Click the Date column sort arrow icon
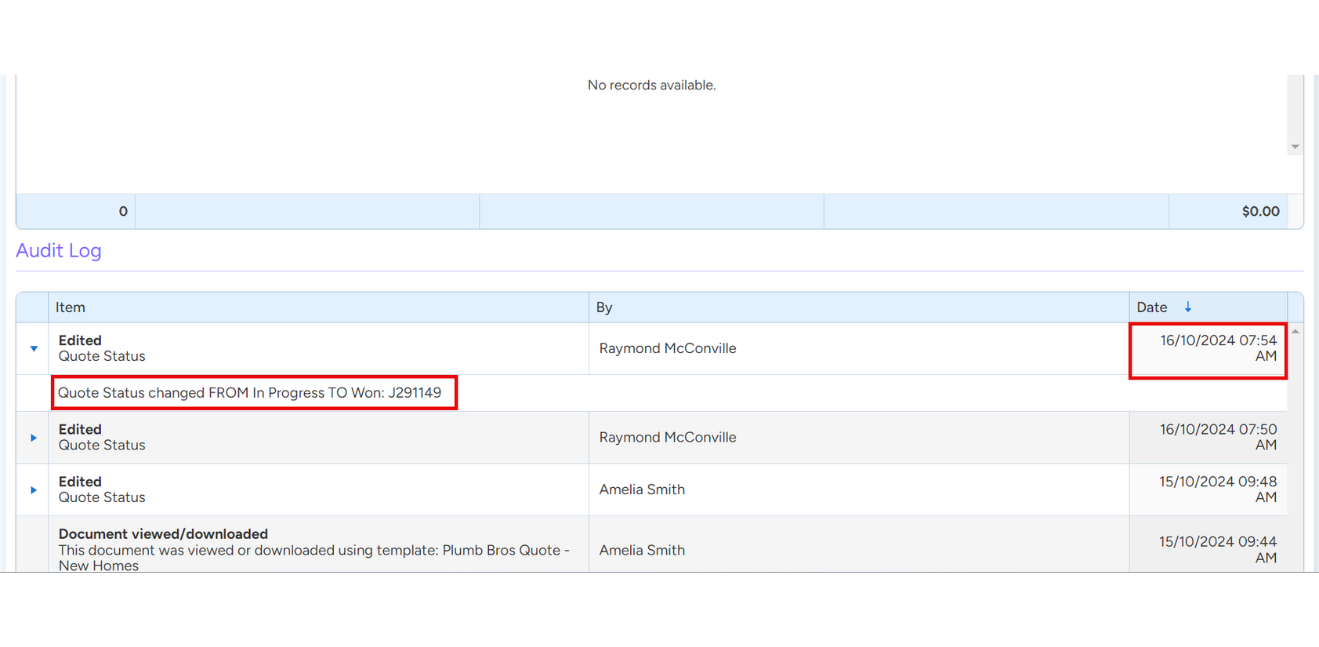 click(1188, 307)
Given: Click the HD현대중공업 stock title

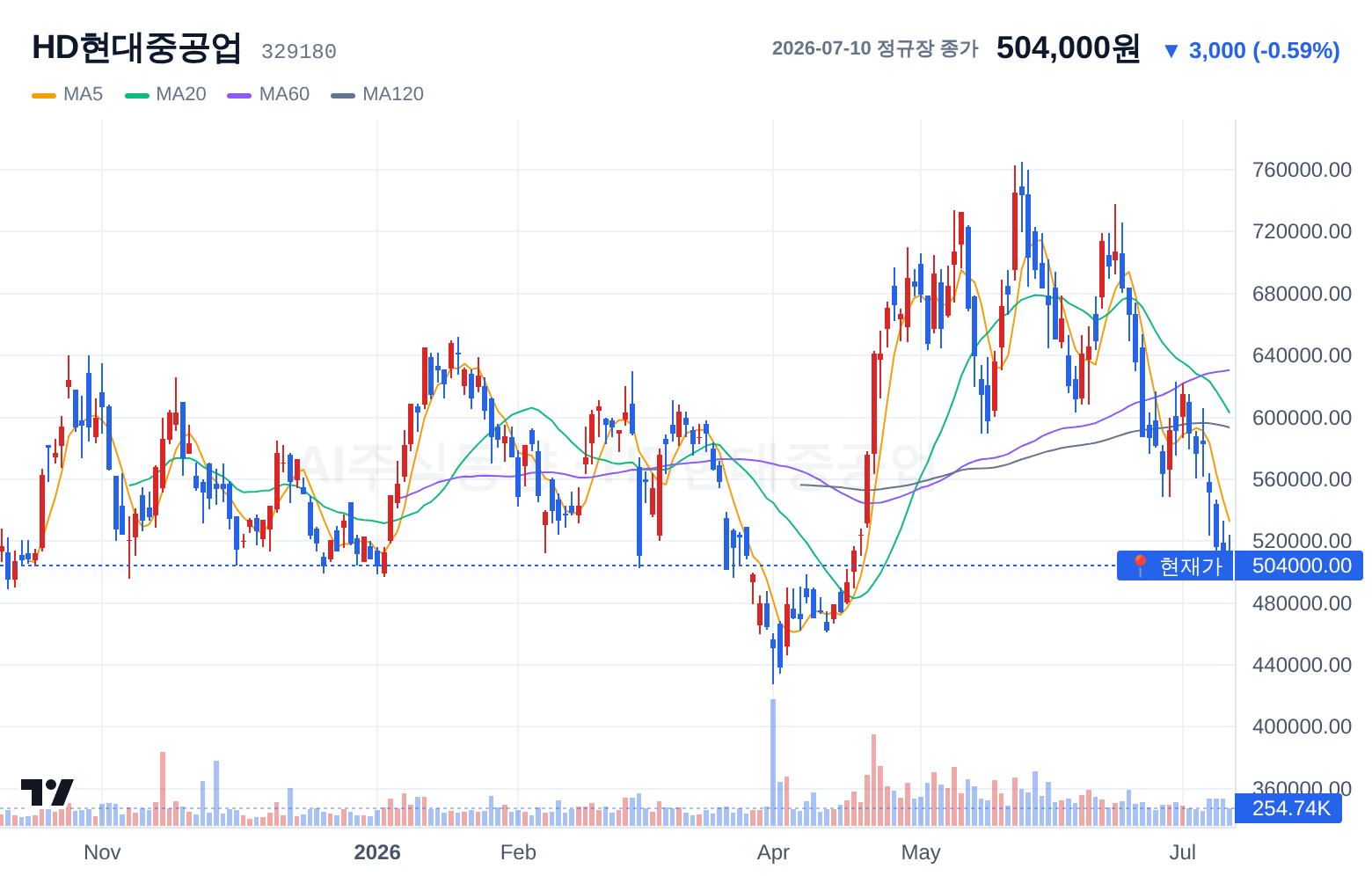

---

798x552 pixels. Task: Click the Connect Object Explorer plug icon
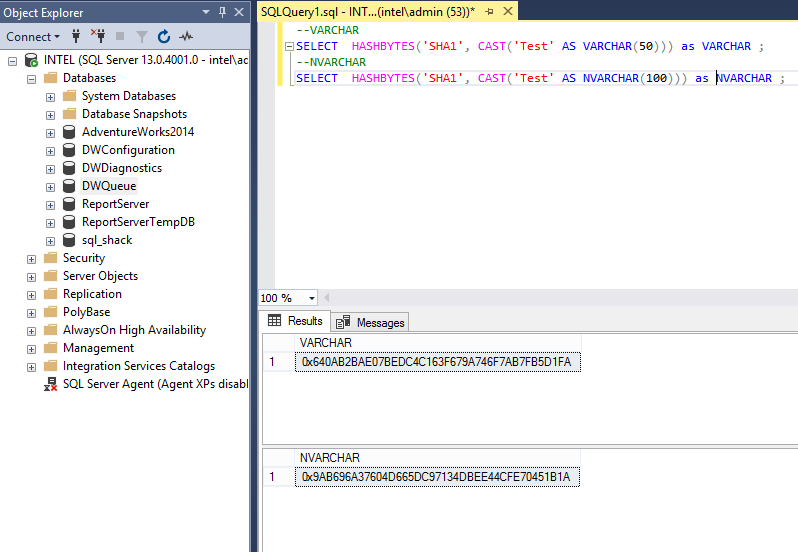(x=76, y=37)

### Instruction
Copy the entries word for word, starting at the line that has "798x552 pixels. Task: Click" and ending after the line that has "(x=76, y=37)". Leave out the pictures.

### Reply
798x552 pixels. Task: Click the Connect Object Explorer plug icon
(x=76, y=37)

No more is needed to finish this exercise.